Selon Rod Bassett, cet investissement vise à développer des infrastructures couvrant l’ensemble de la chaîne de production et d’approvisionnement afin de renforcer la production locale et de réduire les importations de produits laitiers.
Pour l’heure, l’emplacement du projet et le calendrier de mise en œuvre n’ont pas encore été précisés.
Une stratégie nationale pour réduire les importations
Ce projet s’inscrit dans la stratégie du gouvernement nigérian visant à renforcer la production nationale de lait. En juin 2025, les autorités ont annoncé leur objectif de doubler la production laitière du pays pour atteindre 1,4 million de tonnes par an d’ici 2030, avec le soutien du secteur privé.
Pour atteindre cet objectif, le Nigeria a engagé plusieurs initiatives, dont l’élaboration d’une feuille de route pour la filière, l’expansion du Programme national d’accélération de la croissance de l’élevage et des actions visant à améliorer la gestion de la santé animale.
Des partenariats internationaux pour accélérer la transformation du secteur
Depuis le début de l’année 2026, Abuja multiplie également les partenariats avec des acteurs internationaux pour renforcer les capacités du secteur. Le ministère chargé du développement de l’élevage a notamment engagé des discussions avec l’ONG américaine Heifer International afin de renforcer la coopération technique dans la productivité laitière et les modèles d’élevage durables.
Le pays participe aussi à l’initiative trilatérale sur les systèmes bovins intelligents face au climat, un programme de coopération avec le Brésil et le Royaume-Uni visant à améliorer la productivité du bétail grâce aux technologies agricoles.

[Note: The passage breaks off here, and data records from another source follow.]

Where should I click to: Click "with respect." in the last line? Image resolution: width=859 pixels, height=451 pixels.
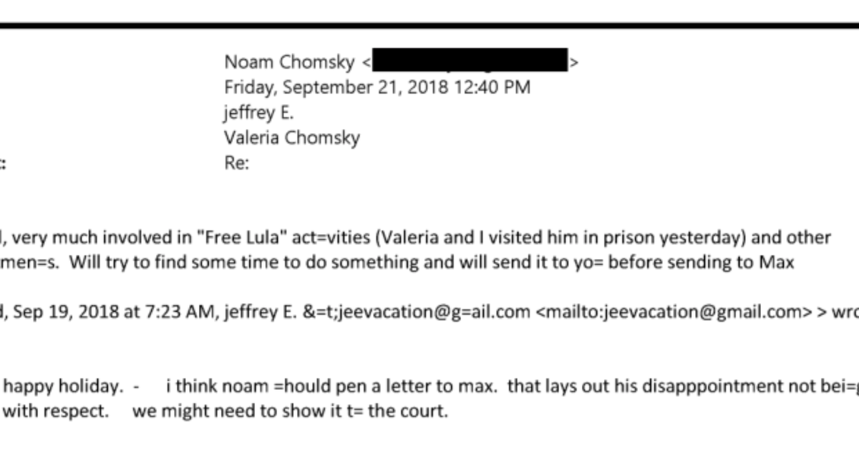(57, 412)
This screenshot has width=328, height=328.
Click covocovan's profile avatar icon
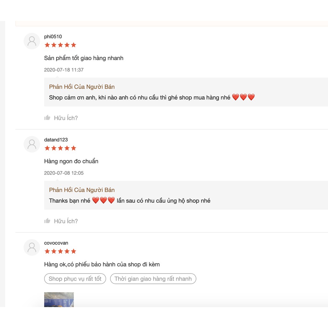pyautogui.click(x=32, y=247)
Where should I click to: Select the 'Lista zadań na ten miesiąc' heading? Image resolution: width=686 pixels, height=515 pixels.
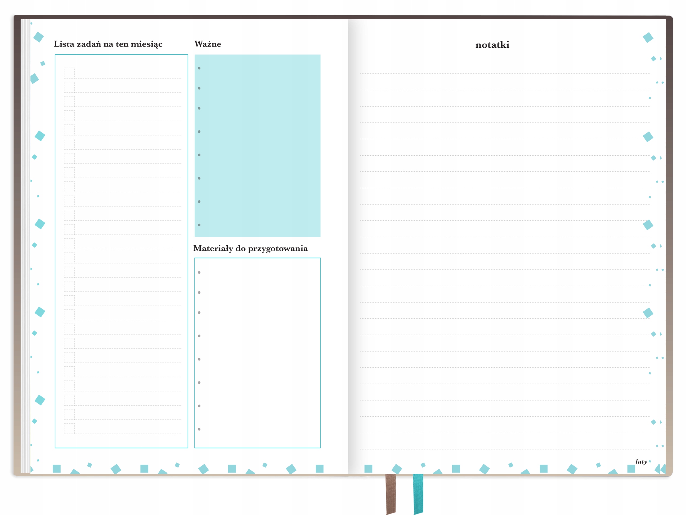tap(108, 44)
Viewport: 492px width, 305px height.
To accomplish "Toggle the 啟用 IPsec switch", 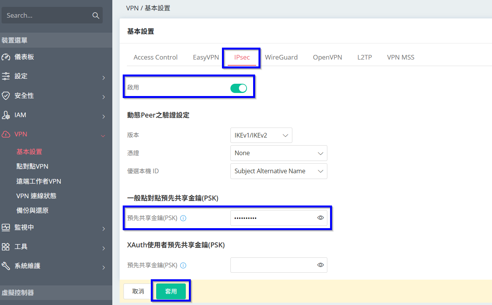I will (x=238, y=88).
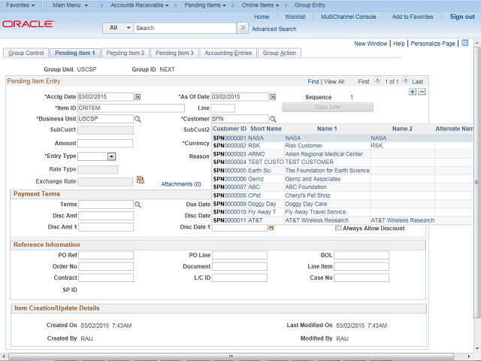
Task: Click into the Amount input field
Action: pos(105,143)

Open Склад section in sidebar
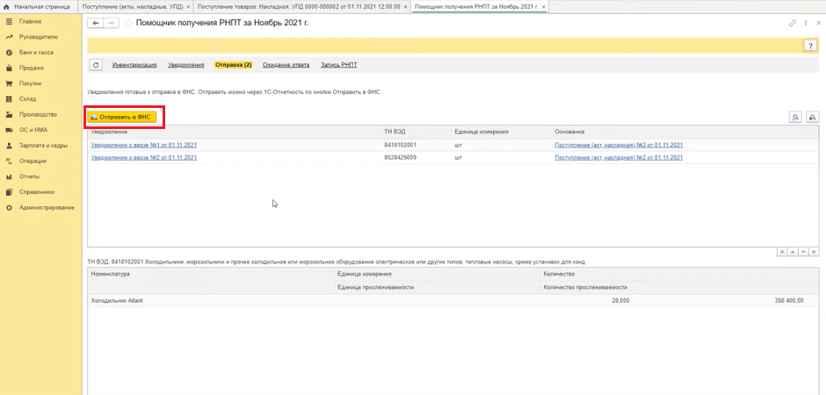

Par ailleurs, l’État de Gombe a signé en février un protocole d’accord avec la société néo-zélandaise Livestock Improvement Corporation pour introduire des technologies d’amélioration génétique du bétail.
Un marché laitier encore largement dépendant des importations
Malgré ces initiatives, la production nationale reste encore insuffisante pour couvrir la demande. Selon les estimations de la Organisation des Nations Unies pour l’alimentation et l’agriculture, la consommation annuelle de produits laitiers au Nigeria est proche de 2 millions de tonnes.
Le développement de projets industriels comme celui porté par la NSIA et Asset Green pourrait ainsi jouer un rôle déterminant dans la stratégie du pays visant à renforcer sa souveraineté alimentaire et sa résilience nutritionnelle.